(Recorded data)
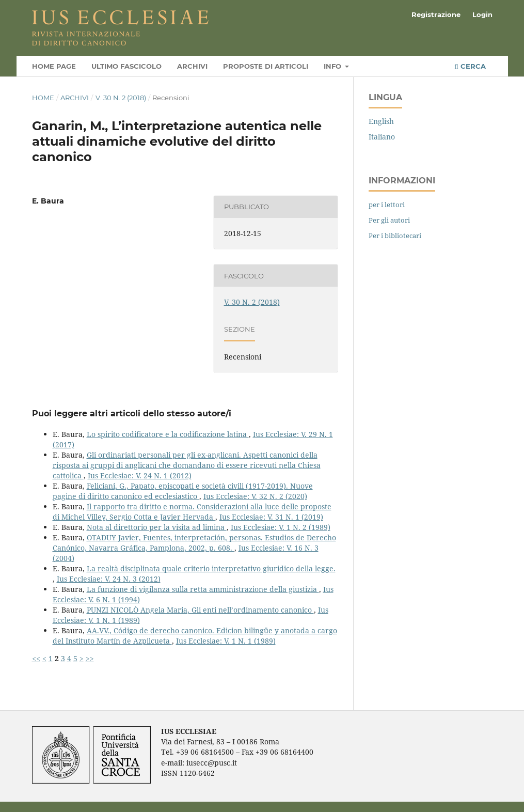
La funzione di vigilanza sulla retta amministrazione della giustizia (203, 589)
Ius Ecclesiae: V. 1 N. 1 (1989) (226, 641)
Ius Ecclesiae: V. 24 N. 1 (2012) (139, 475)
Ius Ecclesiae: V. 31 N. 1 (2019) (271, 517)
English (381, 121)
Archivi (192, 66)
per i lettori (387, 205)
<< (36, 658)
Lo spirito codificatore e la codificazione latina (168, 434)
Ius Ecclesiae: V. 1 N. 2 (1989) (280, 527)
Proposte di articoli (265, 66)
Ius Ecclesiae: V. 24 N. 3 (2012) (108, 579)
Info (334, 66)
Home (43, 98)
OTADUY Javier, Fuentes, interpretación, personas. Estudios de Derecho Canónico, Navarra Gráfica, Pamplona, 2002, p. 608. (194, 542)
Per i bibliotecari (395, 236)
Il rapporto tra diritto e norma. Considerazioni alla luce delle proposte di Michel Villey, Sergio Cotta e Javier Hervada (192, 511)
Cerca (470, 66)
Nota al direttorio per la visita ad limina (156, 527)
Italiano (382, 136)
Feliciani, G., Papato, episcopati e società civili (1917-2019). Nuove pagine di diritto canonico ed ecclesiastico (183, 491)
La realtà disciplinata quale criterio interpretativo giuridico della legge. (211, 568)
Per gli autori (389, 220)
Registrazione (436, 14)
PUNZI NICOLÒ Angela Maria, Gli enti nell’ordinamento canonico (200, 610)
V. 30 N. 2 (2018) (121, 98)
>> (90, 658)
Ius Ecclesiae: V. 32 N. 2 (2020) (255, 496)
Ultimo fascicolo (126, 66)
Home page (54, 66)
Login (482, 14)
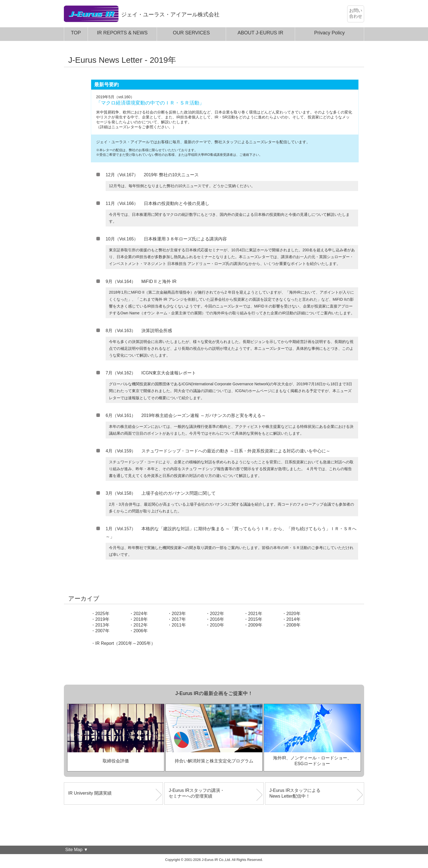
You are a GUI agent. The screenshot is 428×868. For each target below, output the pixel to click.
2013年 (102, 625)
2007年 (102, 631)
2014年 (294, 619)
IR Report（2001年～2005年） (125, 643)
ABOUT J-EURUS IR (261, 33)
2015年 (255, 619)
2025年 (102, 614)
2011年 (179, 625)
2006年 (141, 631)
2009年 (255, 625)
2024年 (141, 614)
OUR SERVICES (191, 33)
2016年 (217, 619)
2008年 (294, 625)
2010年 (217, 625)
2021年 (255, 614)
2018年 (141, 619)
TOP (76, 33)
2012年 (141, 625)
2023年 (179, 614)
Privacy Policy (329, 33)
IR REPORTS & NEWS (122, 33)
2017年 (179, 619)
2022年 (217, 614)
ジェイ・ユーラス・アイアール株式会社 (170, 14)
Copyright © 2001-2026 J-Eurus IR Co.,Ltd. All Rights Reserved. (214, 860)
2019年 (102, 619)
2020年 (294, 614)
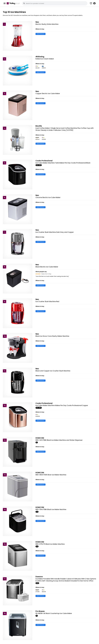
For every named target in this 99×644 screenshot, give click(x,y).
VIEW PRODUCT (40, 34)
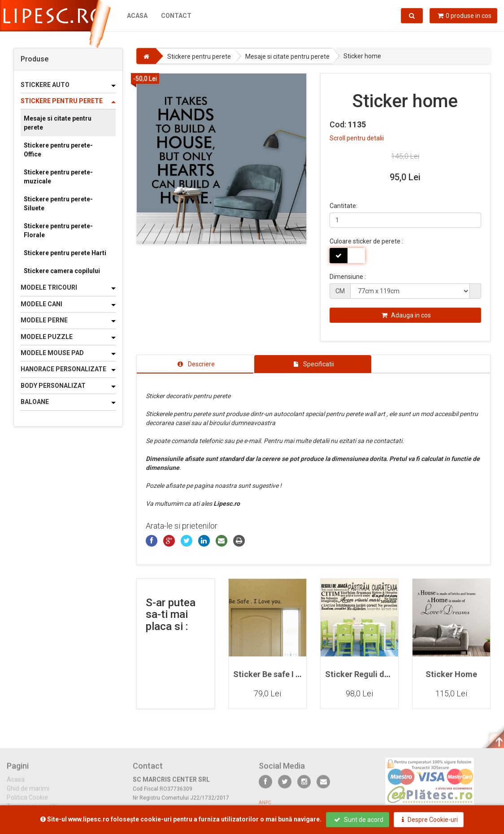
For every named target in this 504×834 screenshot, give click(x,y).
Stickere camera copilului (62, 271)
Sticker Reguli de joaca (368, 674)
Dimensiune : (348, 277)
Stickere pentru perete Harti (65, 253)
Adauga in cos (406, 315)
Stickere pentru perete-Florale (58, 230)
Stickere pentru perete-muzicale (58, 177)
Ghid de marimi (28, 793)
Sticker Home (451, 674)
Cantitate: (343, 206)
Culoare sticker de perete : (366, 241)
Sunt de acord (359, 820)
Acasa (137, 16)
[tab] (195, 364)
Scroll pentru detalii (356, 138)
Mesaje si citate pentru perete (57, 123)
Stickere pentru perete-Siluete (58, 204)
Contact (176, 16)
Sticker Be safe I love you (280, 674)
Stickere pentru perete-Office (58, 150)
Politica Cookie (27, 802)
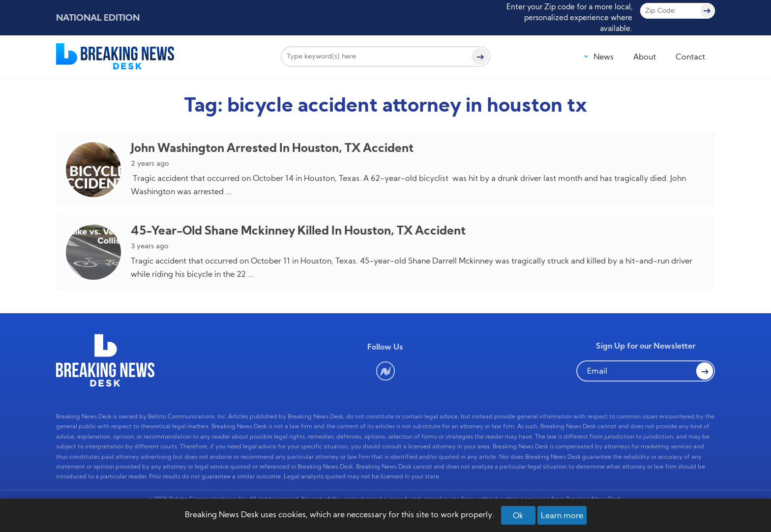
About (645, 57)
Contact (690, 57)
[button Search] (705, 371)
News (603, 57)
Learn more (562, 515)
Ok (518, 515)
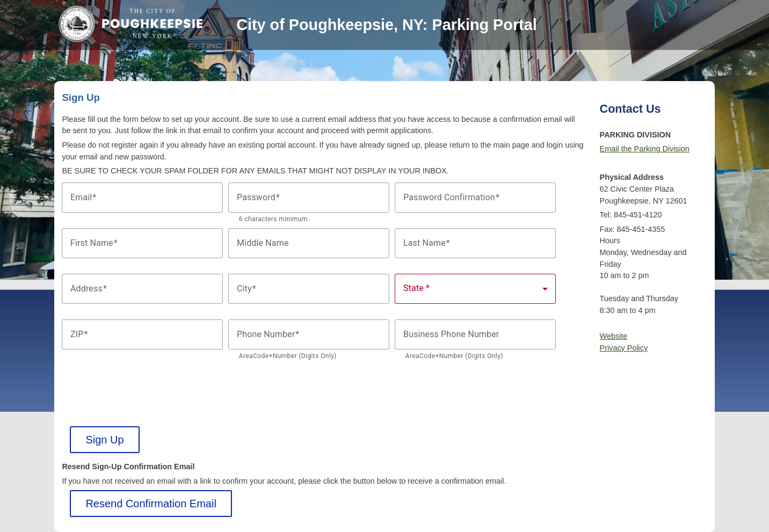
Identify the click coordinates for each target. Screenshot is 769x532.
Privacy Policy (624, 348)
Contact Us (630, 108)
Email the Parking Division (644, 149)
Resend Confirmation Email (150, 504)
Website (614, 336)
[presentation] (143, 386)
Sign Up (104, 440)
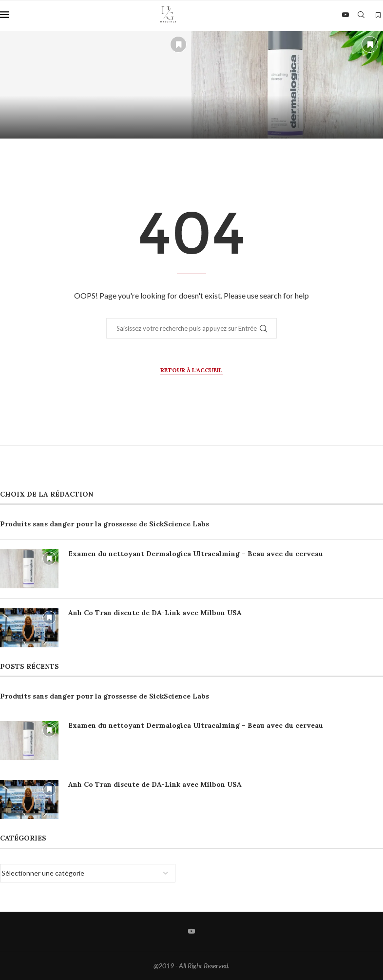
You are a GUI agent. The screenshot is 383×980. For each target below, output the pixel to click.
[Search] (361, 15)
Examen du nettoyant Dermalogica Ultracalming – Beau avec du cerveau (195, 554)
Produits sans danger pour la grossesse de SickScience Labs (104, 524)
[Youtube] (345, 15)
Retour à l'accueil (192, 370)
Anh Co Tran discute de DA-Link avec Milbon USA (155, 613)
==
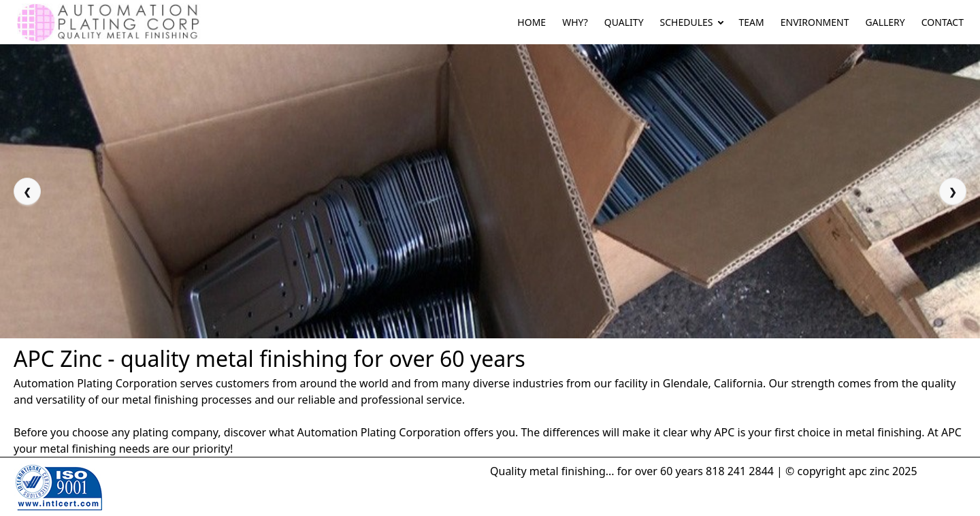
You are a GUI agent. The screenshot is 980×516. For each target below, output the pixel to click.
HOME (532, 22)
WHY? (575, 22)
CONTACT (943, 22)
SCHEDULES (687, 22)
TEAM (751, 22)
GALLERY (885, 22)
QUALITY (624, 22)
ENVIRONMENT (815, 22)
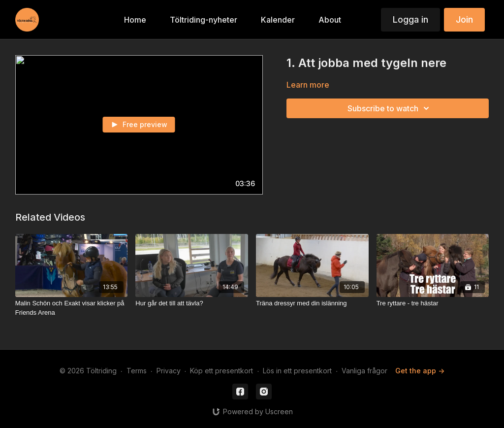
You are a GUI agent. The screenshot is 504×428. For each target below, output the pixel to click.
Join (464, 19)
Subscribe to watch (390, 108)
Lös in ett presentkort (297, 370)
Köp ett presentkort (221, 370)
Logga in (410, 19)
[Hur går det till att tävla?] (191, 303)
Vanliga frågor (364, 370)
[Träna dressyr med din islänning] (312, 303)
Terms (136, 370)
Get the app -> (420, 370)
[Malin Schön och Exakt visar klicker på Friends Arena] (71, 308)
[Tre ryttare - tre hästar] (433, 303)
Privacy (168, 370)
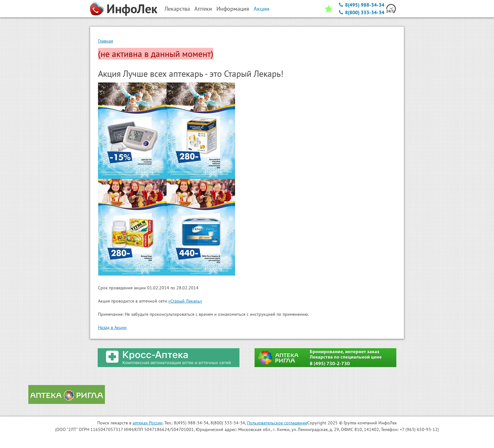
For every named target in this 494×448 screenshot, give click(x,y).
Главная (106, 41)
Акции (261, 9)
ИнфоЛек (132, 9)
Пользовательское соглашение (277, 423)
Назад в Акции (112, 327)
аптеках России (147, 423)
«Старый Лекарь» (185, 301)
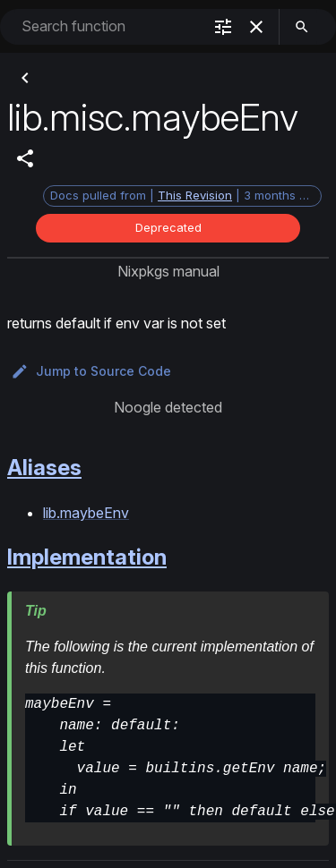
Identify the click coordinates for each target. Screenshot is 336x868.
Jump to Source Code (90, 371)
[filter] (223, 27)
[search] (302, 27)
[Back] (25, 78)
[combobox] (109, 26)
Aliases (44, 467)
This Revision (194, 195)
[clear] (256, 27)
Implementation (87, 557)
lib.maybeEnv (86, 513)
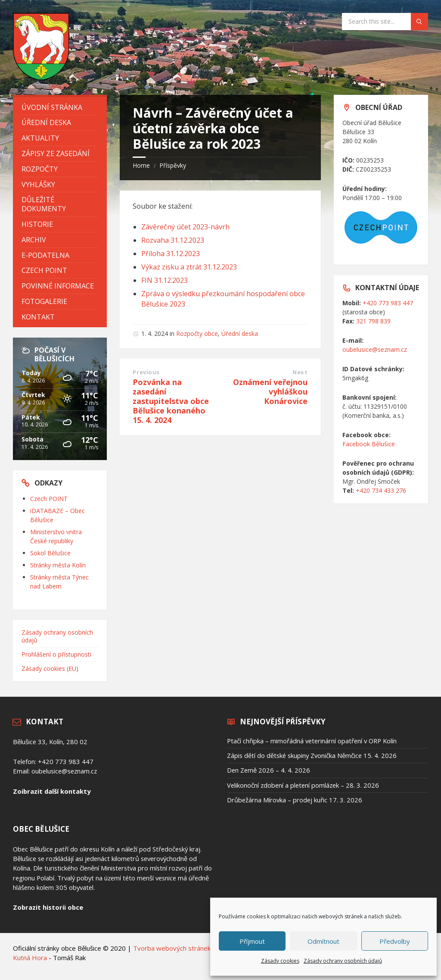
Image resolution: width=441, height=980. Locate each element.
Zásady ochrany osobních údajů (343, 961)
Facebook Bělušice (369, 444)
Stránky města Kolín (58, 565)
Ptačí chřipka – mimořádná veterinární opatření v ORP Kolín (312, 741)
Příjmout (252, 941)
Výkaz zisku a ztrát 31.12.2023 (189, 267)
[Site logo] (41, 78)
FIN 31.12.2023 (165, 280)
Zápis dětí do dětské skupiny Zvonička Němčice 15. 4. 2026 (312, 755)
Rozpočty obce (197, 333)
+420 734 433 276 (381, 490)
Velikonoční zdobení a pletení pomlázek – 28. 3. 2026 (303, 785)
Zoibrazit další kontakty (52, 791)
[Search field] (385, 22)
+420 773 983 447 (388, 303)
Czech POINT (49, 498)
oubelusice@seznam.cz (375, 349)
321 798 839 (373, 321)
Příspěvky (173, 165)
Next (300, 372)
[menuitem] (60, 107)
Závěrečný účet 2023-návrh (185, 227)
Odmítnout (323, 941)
---
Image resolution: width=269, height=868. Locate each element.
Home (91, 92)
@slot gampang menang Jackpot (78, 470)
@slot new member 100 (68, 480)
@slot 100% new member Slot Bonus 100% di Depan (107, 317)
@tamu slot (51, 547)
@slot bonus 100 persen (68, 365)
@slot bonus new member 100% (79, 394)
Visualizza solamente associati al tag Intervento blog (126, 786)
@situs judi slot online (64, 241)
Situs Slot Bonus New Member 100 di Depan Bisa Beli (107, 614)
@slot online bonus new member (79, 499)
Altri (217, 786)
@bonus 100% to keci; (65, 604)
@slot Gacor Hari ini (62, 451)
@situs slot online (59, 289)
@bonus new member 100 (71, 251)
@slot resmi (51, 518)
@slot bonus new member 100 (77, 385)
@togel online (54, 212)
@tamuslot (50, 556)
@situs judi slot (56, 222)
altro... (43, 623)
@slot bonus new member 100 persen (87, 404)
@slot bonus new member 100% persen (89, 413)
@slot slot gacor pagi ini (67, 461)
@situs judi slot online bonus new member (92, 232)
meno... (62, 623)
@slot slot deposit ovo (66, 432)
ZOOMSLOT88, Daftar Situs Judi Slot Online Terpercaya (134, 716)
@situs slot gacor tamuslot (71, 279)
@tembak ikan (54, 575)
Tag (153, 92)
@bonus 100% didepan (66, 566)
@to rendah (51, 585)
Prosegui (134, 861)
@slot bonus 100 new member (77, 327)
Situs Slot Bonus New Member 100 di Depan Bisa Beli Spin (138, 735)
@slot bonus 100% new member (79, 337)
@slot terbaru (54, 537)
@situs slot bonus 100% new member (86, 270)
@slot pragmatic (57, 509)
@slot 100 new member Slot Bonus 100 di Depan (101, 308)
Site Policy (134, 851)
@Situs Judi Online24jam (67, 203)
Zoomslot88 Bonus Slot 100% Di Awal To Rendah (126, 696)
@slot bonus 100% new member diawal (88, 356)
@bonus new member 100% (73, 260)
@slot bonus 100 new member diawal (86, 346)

--- THE TASK ---
Edit everything from the line containing "Prosegui (134, 861)" down to the line containing "pragmatic (57, 509)", both included, by replacing "Prosegui" with "Continua" and leaving all else as it stands. Give only those lines.

--- EXERCISE RESULT ---
Continua (134, 861)
@slot bonus 100 new member (77, 327)
Situs Slot Bonus New Member 100 di Depan Bisa Beli Spin (138, 735)
@slot bonus 100% new member (79, 337)
@slot terbaru (54, 537)
@situs slot bonus 100% new member (86, 270)
@slot pragmatic (57, 509)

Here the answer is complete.